The excitotoxin hypothesis in relation to cerebral ischemia.

The distribution of brain cell injury following transient ischemia is remarkable because only certain neurons in distinct brain regions are destroyed (selective neuronal death). Because excitatory neurotransmitters (glutamate and aspartate) cause a similar pattern of selective neuronal death, it seemed only natural to associate these effects with the trauma of ischemia. This led to the formulation of the excitotoxin hypothesis, which explains selective neuronal death as a result of excessive interstitial concentration increases of excitatory amino acids during ischemia, resulting in the opening of receptor-coupled ionophores, of which calcium channels are of particular interest. A large influx of calcium associated with impaired intracellular calcium sequestration mechanisms due to energy failure activates a host of catabolic enzymes that ultimately will cause neuronal death. The purpose of this work was (a) to measure extracellular glutamate concentration increases during ischemia in a selective vulnerable brain region (rat CA1 hippocampus), (b) to evaluate the toxicity of such a concentration increase, and (c) to investigate the relationship between ischemia-induced glutamate accumulation and changes of calcium homeostasis.
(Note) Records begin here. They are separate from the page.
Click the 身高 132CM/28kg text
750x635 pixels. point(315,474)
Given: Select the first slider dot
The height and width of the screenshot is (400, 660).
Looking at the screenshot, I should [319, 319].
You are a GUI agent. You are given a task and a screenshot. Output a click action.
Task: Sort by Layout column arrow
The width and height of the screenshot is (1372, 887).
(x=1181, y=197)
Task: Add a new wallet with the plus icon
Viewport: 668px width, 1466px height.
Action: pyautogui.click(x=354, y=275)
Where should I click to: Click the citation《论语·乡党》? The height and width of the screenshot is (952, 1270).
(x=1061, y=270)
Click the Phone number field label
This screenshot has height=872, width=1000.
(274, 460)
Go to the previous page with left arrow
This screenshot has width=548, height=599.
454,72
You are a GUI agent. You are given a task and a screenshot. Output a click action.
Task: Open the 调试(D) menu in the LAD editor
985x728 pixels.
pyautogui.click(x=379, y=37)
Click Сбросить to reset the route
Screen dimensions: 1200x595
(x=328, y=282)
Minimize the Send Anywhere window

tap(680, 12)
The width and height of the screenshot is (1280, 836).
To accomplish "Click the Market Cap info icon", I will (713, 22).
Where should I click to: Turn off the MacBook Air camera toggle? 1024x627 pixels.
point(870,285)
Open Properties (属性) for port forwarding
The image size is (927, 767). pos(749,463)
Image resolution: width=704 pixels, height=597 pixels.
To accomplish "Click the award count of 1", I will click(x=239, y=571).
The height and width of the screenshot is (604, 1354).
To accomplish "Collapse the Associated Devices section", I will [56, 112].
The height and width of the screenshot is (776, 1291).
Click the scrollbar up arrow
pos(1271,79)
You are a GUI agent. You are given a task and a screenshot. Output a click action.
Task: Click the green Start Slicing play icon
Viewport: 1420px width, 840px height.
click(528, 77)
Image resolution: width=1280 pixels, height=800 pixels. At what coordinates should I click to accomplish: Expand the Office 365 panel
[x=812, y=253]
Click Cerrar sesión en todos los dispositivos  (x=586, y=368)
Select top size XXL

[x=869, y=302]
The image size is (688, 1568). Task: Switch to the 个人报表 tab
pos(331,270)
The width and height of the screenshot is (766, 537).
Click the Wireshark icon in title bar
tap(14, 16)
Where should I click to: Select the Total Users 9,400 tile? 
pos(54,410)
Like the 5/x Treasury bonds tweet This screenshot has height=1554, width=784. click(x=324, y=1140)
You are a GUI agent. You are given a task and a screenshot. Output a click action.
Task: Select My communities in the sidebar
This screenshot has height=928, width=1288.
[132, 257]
The execution of these experiments required a method that was able to sample excitatory amino acids in the brain extracellular space for subsequent analysis by high performance liquid chromatography (HPLC). The choice of the microdialysis technique proved most satisfactory and further mathematical analysis made it possible to transform dialysate glutamate concentrations to extracellular concentrations. The study demonstrated that extracellular glutamate in CA1 reached toxic concentrations during ischemia. There appeared to be a clear correlation between ischemia-induced glutamate accumulation and the decrease in extracellular calcium since both changes were prevented in the denervated CA1 (the destruction of glutamatergic innervation from CA3 protects CA1 pyramidal neurons from ischemic damage). By contrast, blockade of N-methyl-D-aspartate (NMDA) receptors with the glutamate antagonist APV was only partially effective in preventing the ischemia-induced calcium changes in CA1. Taken together, these results support the excitotoxin hypothesis but question the rational of treating neuronal injury caused by transient global ischemia exclusively with NMDA antagonists.